Fortra. DSPM for AI: A Practical Look at AI Data Security

June 11, 2026 - 5 minutes read

By now, you’ve probably heard the airplane analogy when it comes to AI and cybersecurity. If not, cybersecurity for AI has been likened to a plane being assembled while airborne. This is a fitting visual as many of us are trying to keep up with something that is already taken off. With this same analogy, you can start to think of data as the plane fuel. No one really knows what’s in the tank at all times and that can lead to big risks. Traditional data protection focuses on data at rest and in transit, leaving gaps when it comes to AI platforms. Data Security Posture Management (DSPM) helps organizations discover and secure the data in use – the data fueling AI. Let’s explore how DSPM addresses key AI data challenges.

Key Takeaways

  • AI introduces new data exposure risks across training, prompts, and outputs
  • Traditional data security lacks visibility into AI workflows
  • DSPM helps identify, classify, and monitor sensitive data used by AI
  • Security teams can reduce risk without slowing innovation

How AI Changes Data Security Risk

Data is constantly moving between apps, models, and APIs. Sensitive data may be unintentionally fed into AI systems and outputs can expose regulated or proprietary information. The visibility gaps expand across both training and inference. A common example of this is an employee pasting sensitive data (customer records, source code, or contract details, etc.) into an AI tool such as ChatGPT to assist in a task such as summarizing or a developer uses an AI coding assistant and pastes proprietary code. Now the data is processed outside the organization’s environment and the risk has been planted.

What Security Problems Does DSPM for AI Solve? 

To protect all data, data security for AI must address critical security challenges that traditional tools often miss. DSPM answers critical questions for security teams:

  • Where is sensitive data being used in AI pipelines?
  • Who is interacting with the data?
  • Which models or tools have access to the data?
  • Is it being exposed externally?

DSPM can detect misconfigurations across complex cloud and SaaS environments, reducing unintended risk. By adding context and prioritization, it enables teams to focus on the most critical threats rather than getting lost in noise.

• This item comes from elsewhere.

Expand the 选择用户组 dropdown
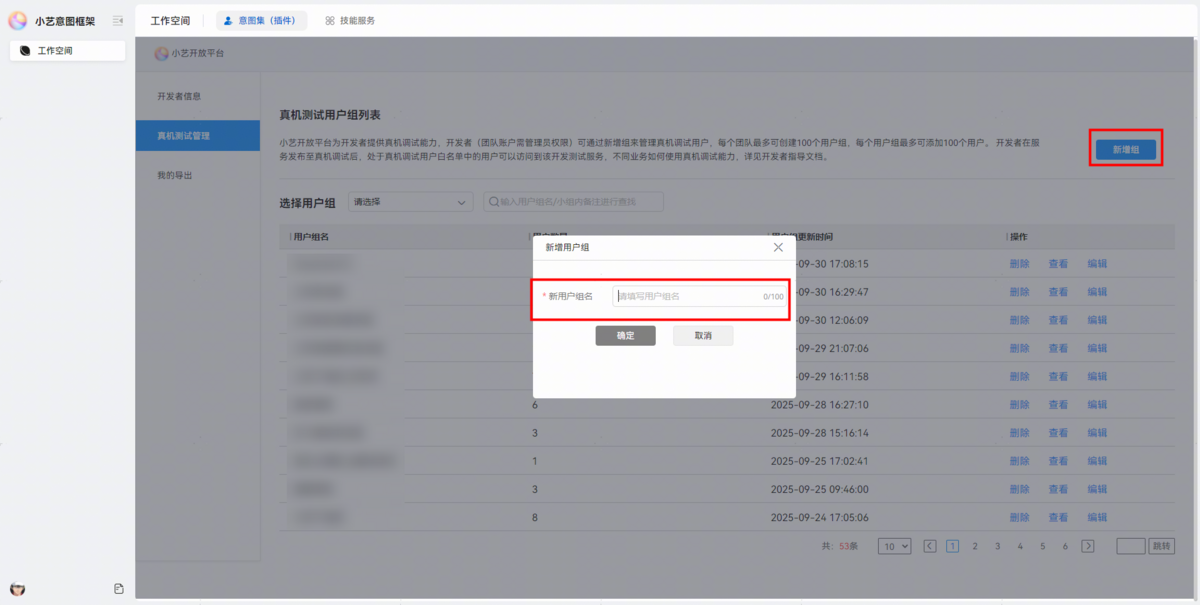The image size is (1200, 605). (x=410, y=202)

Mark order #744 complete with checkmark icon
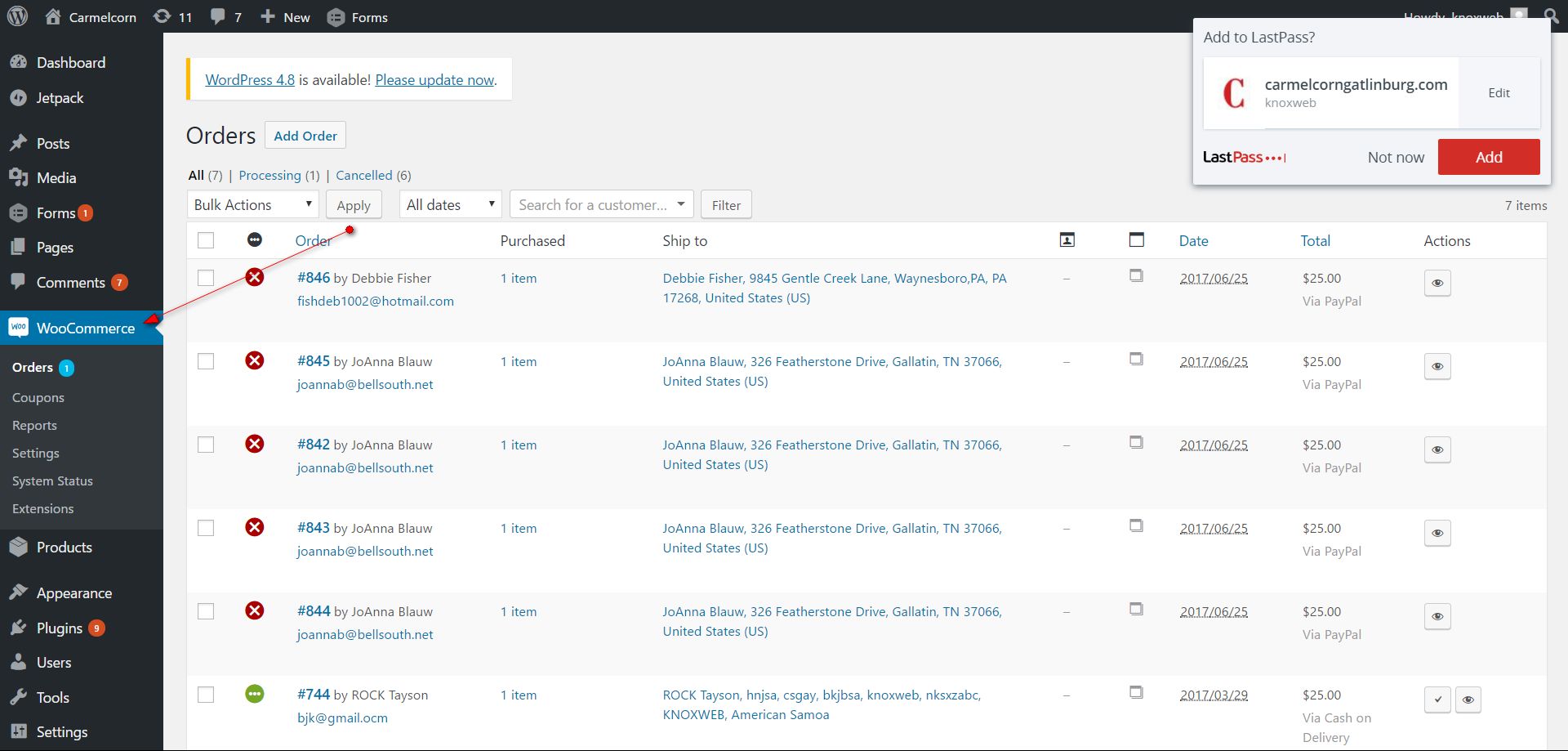1437,700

Why Traditional Data Protection Struggles with AI Platforms? 

Limited Visibility into AI Data Flows

Traditional tools focus on static environments, not dynamic AI pipelines such as APIs, SaaS tools, embeddings, vector databases.

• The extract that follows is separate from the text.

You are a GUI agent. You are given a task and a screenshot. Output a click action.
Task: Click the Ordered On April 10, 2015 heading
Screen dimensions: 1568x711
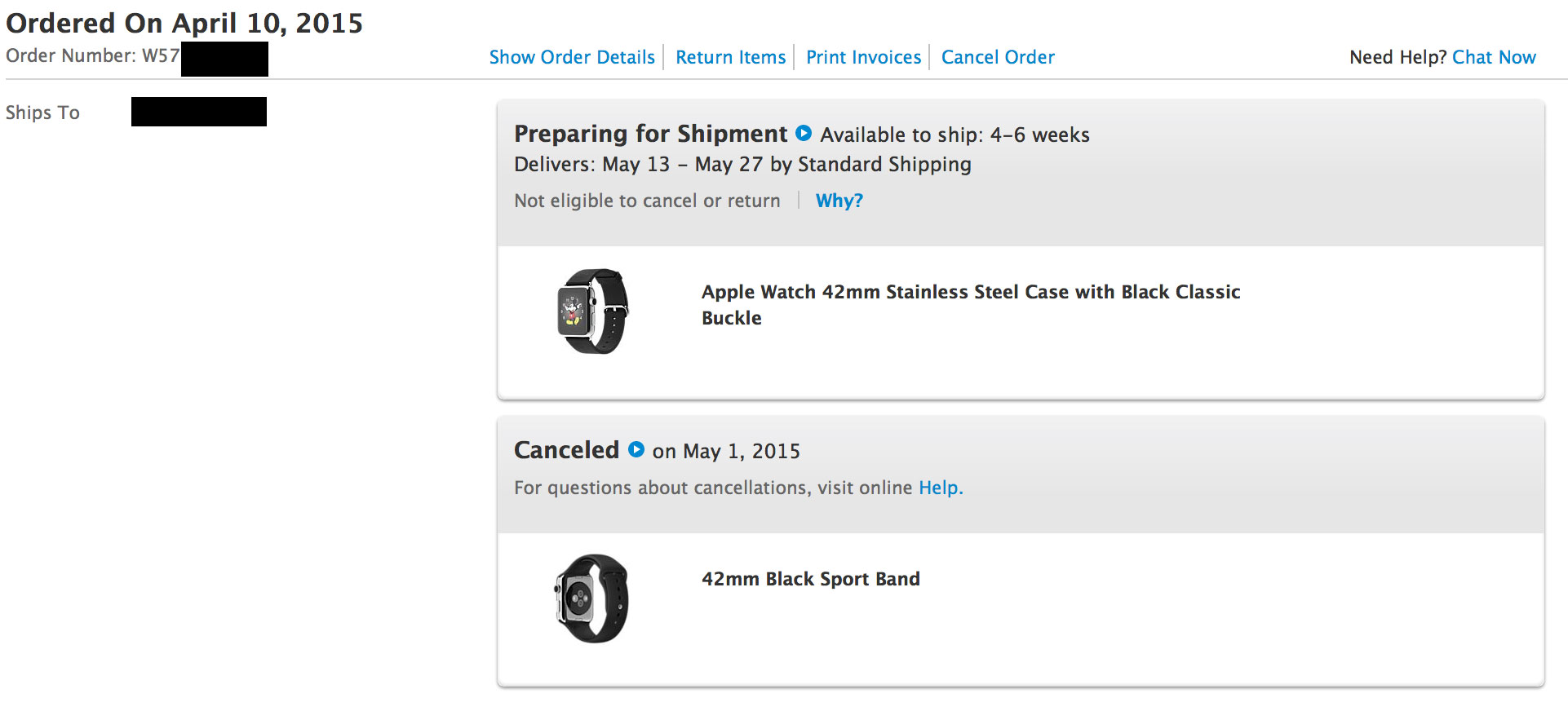[184, 23]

Inability to Track Data Usage in Real Time

They can’t monitor how data is being used in prompts, training, or outputs which can happen and disappear.

Gaps in data classification

Sensitive data is often unstructured or embedded in AI workflows making it difficult to classify.

Reactive vs proactive security

Legacy tools detect issues after exposure, not before. DSPM identifies risky exposure before it’s used in AI.

How DSPM Helps Organizations Secure AI Data 

DSPM solutions help organizations secure AI data by providing continuous visibility into where sensitive information lives and how it flows across AI systems, including prompts, models, and outputs.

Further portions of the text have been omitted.